:: Items from a data source ::
-=-=-

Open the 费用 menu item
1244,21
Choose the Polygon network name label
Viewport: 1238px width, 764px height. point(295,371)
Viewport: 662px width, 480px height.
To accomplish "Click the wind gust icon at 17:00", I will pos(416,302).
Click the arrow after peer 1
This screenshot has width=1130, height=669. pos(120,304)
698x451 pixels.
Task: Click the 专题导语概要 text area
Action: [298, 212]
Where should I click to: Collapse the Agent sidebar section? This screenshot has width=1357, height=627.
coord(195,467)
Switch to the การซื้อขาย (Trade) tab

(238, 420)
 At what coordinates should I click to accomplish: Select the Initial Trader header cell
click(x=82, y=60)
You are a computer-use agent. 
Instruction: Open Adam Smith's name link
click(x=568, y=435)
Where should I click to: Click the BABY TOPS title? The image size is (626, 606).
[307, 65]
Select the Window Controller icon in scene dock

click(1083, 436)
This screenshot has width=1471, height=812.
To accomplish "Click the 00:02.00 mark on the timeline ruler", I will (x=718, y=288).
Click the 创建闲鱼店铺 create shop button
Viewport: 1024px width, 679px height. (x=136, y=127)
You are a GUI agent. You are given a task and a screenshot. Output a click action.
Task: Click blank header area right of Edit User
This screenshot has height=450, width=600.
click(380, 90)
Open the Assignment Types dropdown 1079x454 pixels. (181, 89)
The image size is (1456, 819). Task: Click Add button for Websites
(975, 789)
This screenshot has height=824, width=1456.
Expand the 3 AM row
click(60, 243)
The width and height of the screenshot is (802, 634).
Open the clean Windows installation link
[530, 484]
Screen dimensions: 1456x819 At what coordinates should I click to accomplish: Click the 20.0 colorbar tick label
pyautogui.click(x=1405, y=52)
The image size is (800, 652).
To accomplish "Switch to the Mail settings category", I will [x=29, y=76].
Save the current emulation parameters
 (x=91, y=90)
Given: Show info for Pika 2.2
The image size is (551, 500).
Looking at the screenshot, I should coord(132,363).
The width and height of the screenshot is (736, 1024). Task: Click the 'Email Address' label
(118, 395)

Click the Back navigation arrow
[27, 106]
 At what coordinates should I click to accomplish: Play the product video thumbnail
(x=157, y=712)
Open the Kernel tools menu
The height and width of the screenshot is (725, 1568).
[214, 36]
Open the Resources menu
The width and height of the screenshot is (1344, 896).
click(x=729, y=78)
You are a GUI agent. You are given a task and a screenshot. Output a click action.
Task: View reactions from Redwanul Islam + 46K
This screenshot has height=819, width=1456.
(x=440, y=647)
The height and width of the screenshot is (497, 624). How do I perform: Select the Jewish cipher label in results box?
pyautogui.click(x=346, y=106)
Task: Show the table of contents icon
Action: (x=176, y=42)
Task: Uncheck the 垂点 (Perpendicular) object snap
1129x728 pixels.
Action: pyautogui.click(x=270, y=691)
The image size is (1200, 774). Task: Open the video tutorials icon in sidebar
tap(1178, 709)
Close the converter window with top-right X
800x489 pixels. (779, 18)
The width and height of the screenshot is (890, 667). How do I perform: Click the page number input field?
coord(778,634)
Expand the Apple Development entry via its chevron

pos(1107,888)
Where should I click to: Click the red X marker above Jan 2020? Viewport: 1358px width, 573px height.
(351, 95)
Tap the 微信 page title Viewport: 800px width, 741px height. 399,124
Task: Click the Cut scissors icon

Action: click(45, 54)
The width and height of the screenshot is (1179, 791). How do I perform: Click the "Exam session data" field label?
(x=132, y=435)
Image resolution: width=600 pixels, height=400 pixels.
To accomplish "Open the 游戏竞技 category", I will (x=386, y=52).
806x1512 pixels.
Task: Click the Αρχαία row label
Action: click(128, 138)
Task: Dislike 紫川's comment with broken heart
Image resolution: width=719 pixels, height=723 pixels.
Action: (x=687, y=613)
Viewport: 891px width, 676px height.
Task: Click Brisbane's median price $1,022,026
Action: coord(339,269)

-=-=-

:: Goal of the exercise ::
Precisely the line with "Task: Dislike 紫川's comment with broken heart" and the lines after it, up to the last line of the entries above, are to be reproduced, and nothing more.

:: Exercise output ::
Task: Dislike 紫川's comment with broken heart
Image resolution: width=719 pixels, height=723 pixels.
Action: (x=687, y=613)
Viewport: 891px width, 676px height.
Task: Click Brisbane's median price $1,022,026
Action: coord(339,269)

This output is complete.